AIM OF THE EXERCISE |
When you copy from the entries that follow, take only the lines from the one with "You are a computer-use" down to the one with "You are a GUI", keeping both ends and dropping every picture.

START RECORDS SHOWN

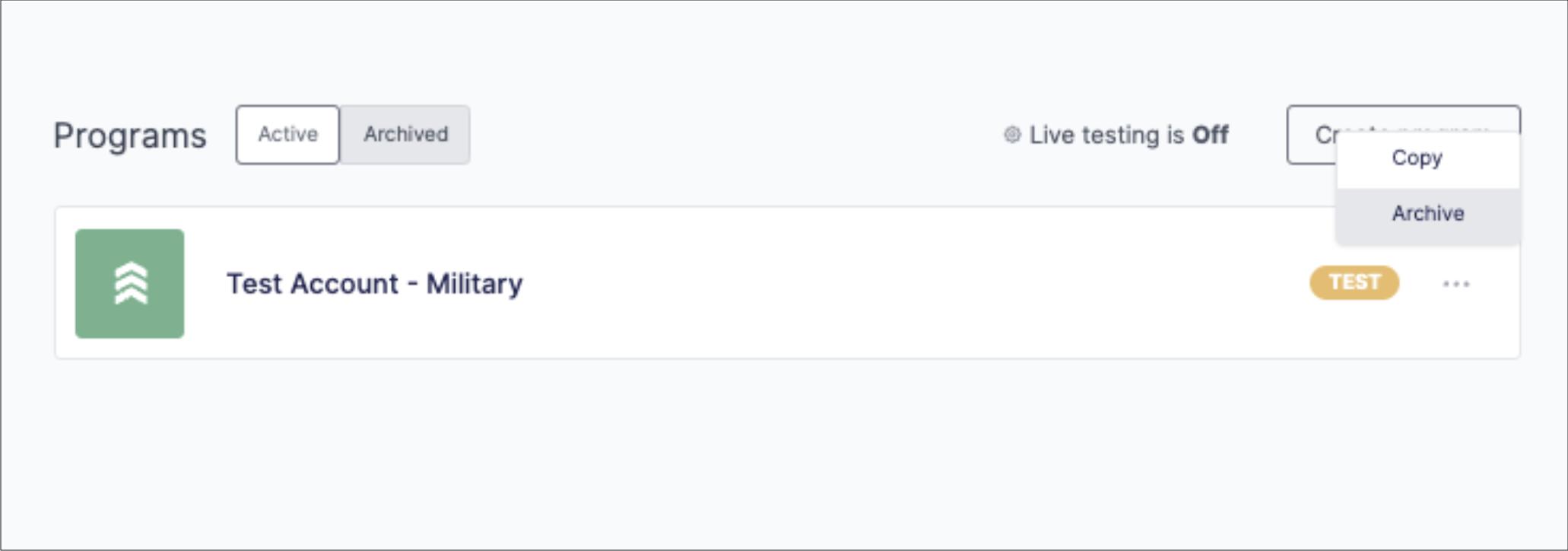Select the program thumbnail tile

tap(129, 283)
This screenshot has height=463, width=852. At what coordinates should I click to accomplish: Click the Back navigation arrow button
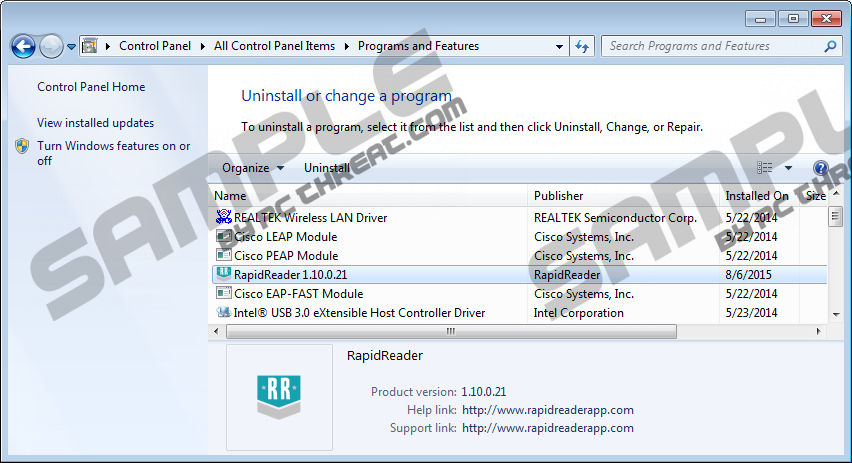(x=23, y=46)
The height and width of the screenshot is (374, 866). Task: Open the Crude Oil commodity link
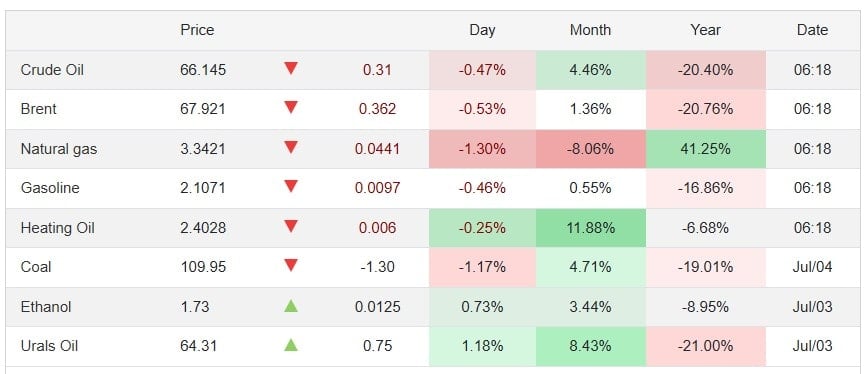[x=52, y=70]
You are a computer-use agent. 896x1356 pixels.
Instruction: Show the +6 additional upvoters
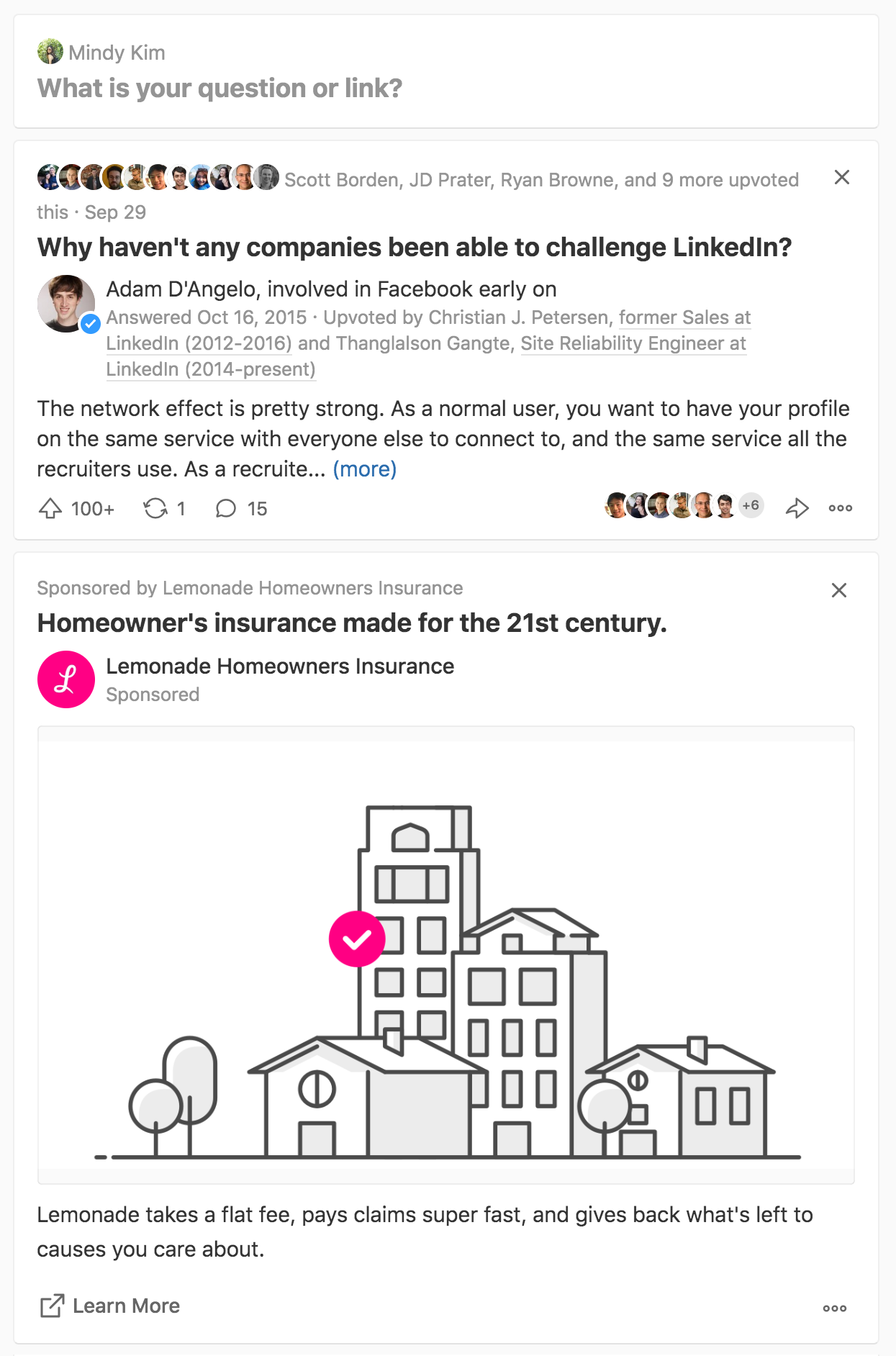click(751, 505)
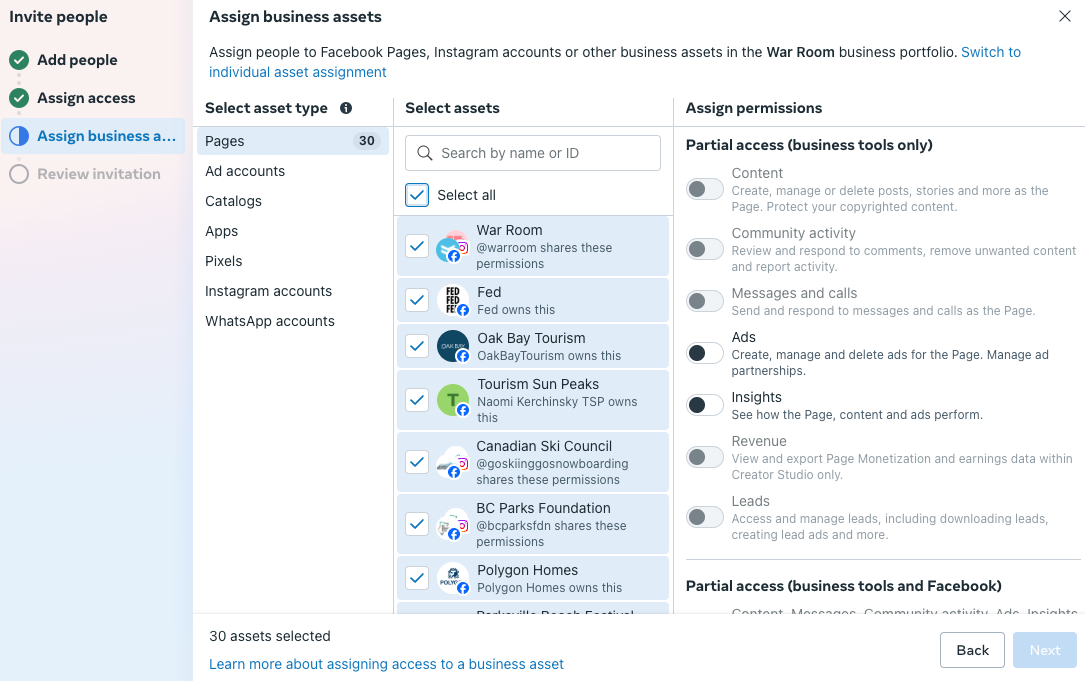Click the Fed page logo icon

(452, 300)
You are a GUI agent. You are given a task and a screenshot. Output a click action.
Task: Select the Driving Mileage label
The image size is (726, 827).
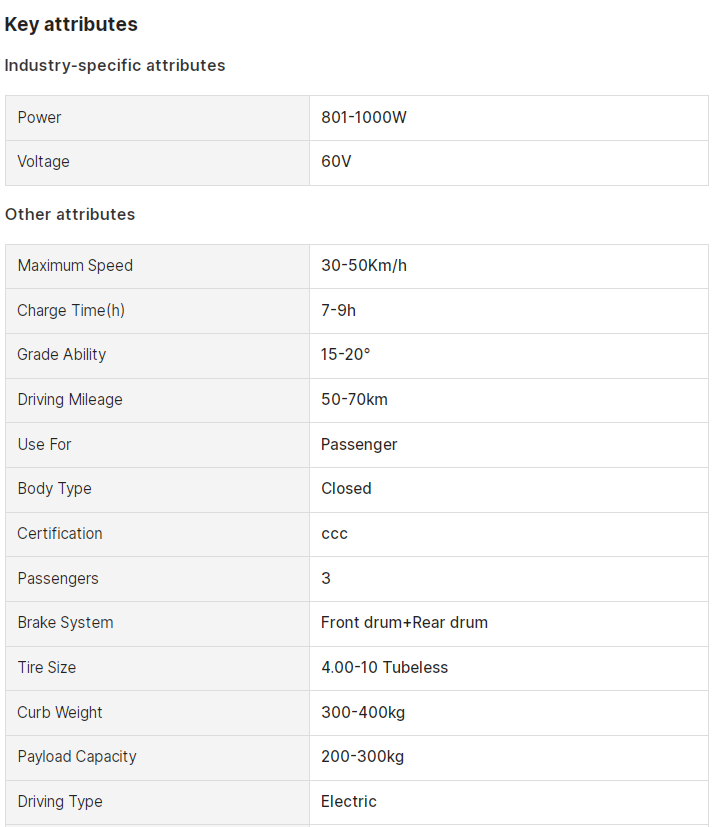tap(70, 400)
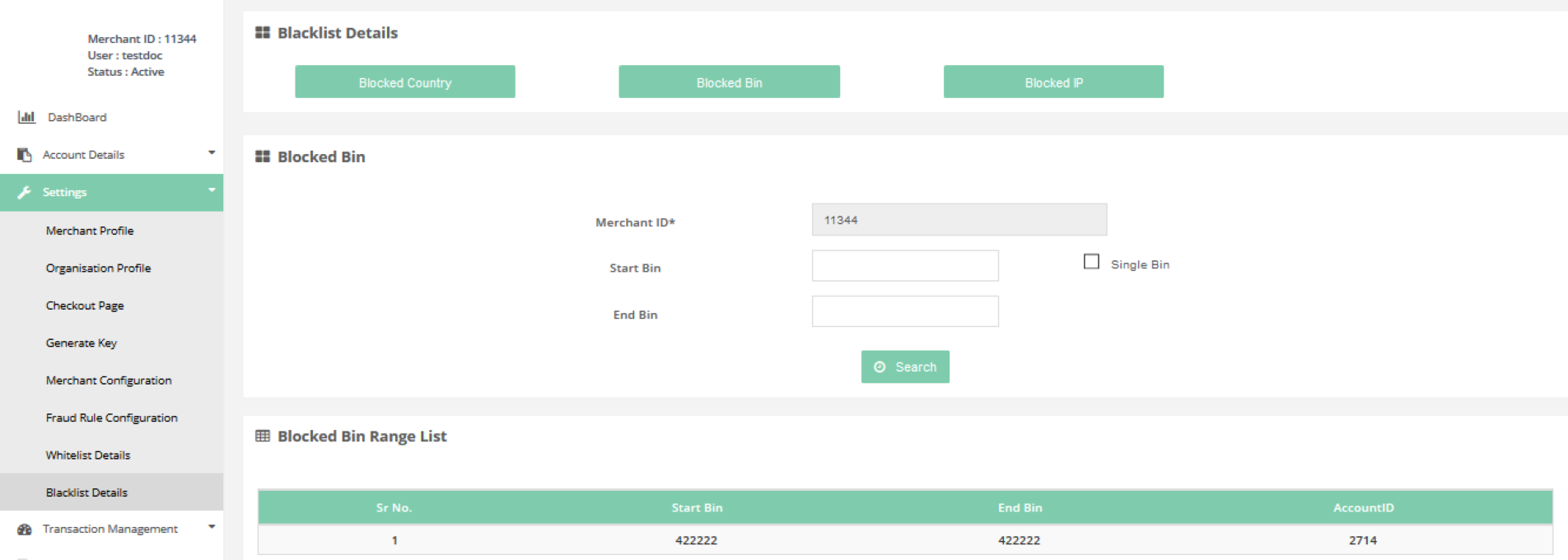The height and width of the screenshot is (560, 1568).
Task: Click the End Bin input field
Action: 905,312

END RECORDS SHOWN

REPLY TO THE EXERCISE |
You are a computer-use agent. 896x1356 pixels.
Instruction: Show the +6 additional upvoters
click(751, 505)
Click the Fed page logo icon

(452, 300)
You are a GUI agent. You are given a task and a screenshot. Output a click action.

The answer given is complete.